Sua eccellenza

Ventimiglia, il Vescovo Suetta sugli scogli insieme ad attivisti e migranti fotogallery

"Li ho ascoltati e ho parlato con loro. I migranti sono fragili e questo dobbiamo riconoscerlo tutti"

Ventimiglia. Anche il Vescovo Antonio Suetta si è recato in frontiera durante le operazioni di sgombero del presidio no borders.

Dopo che, all’alba, circa duecento tra poliziotti e carabinieri hanno posto sequestro l’area adibita dagli attivisti a rifugio per i migranti, Sua Eccellenza ha raggiunto gli scogli, dove una cinquantina tra no borders e richiedenti asilo si sono asserragliati per resistere allo sgombero del campo.

“Per prima cosa voglio ricordare a tutti che in gioco vi sono delle vite umane”, ha esordito il Vescovo, “Mi riferisco ai migranti: persone povere sotto tutti i punti di vista. Sono povere in questa situazione per quanto riguarda il mangiare, il vestirsi e tutte le altre necessità più immediate e comuni. E sono anche poveri per la precarietà della loro condizione, per la loro fragilità, per quella speranza che portano nel cuore e che li ha spinti ad andare lontano, attraverso molte difficoltà e, penso, anche tante ingiustizie”.

Monsignor Suetta ha chiarito, però, di non parteggiare per nessuno: “Credo che in un contesto civile e ordinato, ognuno debba fare correttamente la propria parte.E la mia, in questo momento, non è solo dovuta al fatto che io sia un uomo di chiesa, un cristiano, ma è quella di ogni uomo”, che deve riconoscere, continua il Vescovo, la sofferenza e la fragilità dei richiedenti asilo.

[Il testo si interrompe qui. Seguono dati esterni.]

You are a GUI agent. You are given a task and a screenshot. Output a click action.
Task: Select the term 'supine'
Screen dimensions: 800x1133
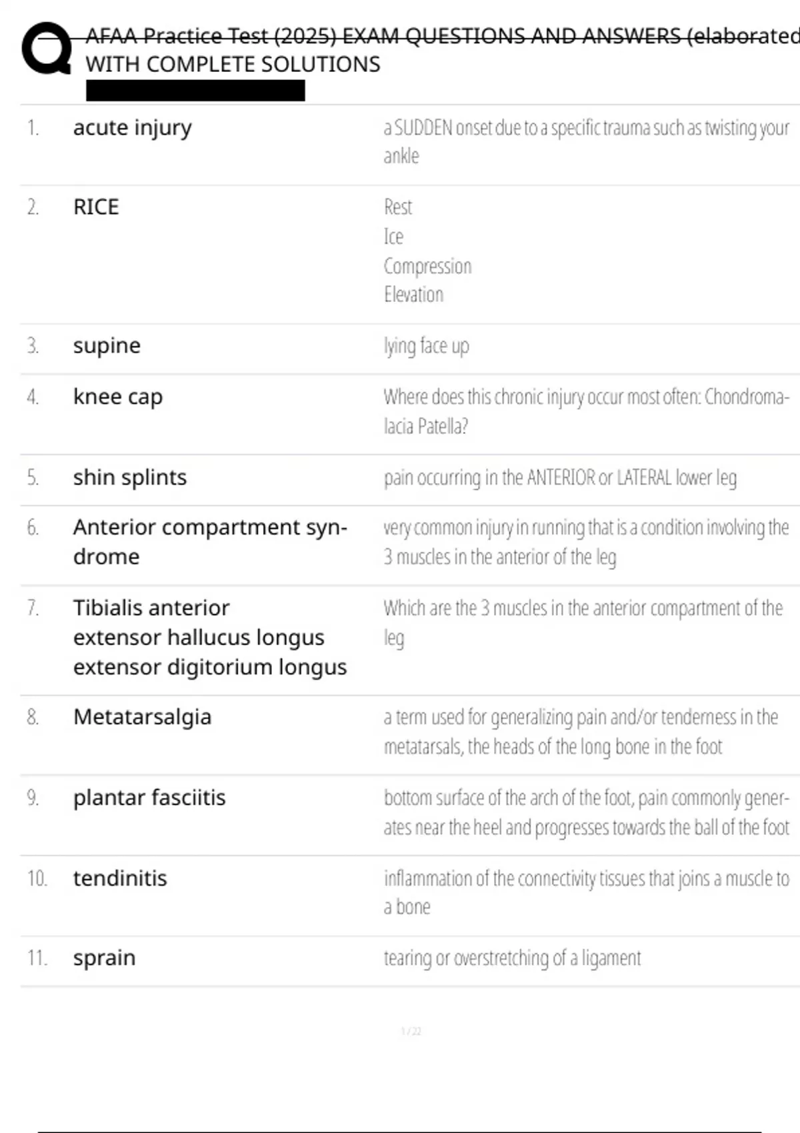107,346
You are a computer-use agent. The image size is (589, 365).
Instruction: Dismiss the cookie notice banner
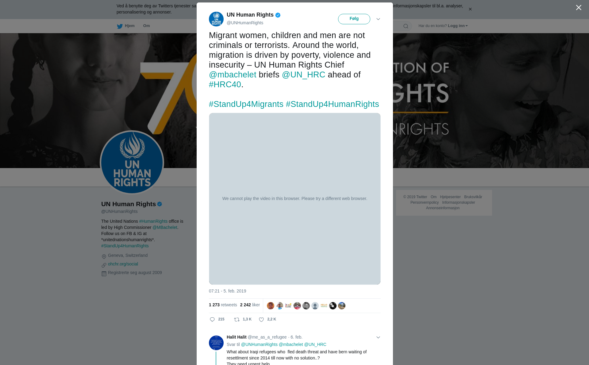470,9
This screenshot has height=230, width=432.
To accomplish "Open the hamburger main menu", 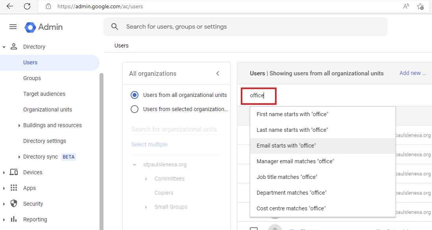I will pyautogui.click(x=13, y=27).
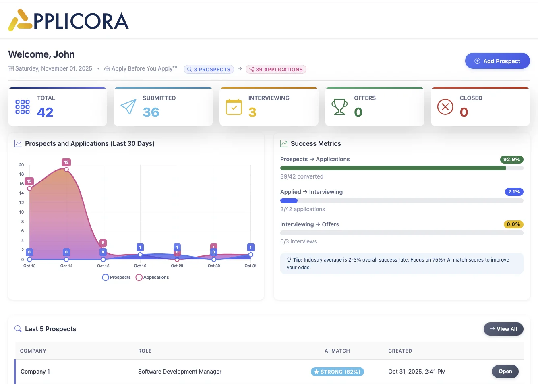Toggle the Prospects series in the chart legend
Image resolution: width=538 pixels, height=384 pixels.
[116, 277]
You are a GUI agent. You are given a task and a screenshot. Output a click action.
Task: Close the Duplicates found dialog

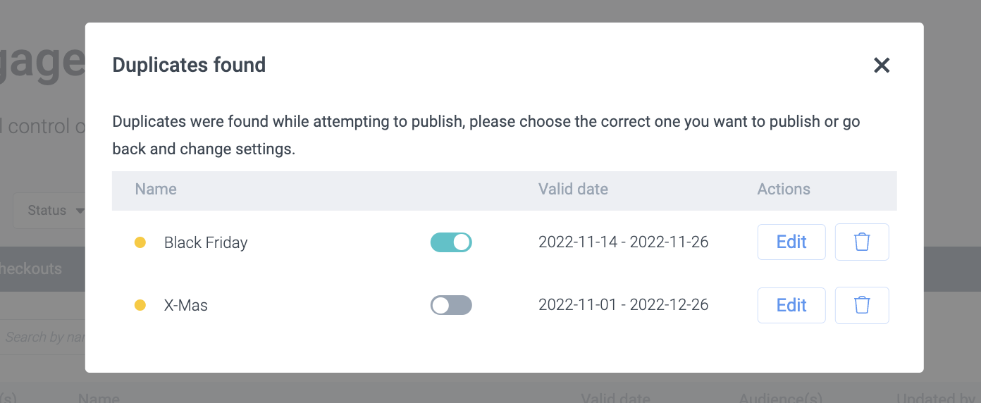click(x=882, y=66)
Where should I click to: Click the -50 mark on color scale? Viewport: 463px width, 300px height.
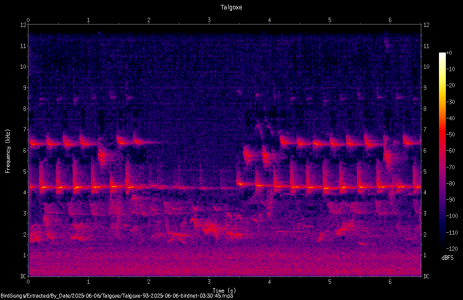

Sua Eccellenza ha speso qualche parola anche per gli attivisti: “E’ sotto gli occhi di tutti e non c’è bisogno che lo ribadisca io, che l’azione è, per alcuni aspetti, decisamente illegale. Mi riferisco all’occupazione di suolo e ad altre azioni che, naturalmente, sono e debbono essere regolate da leggi. Non conosco tutti i no borders personalmente, ma per i pochi contatti che ho avuto, ho riscontrato in loro delle idealità buone. Come l’idealità di riconoscere quelle che hanno di fronte come delle persone e di superare un’attitudine puramente assistenziale cercando di capire, di stare vicino, di dialogare, di rendere una risposta non solo alle necessità materiali ma anche in termini di accoglienza, di affetto, cerando di aiutare i migranti a coltivare la loro speranza, di renderla il più concreta possibile e anche di renderli più consapevoli delle oggettive difficoltà che possono incontrare nel loro percorso. Se questo tipo di attività fosse inserita in un contesto socialmente compatibile, avrebbe in sè delle buone potenzialità”.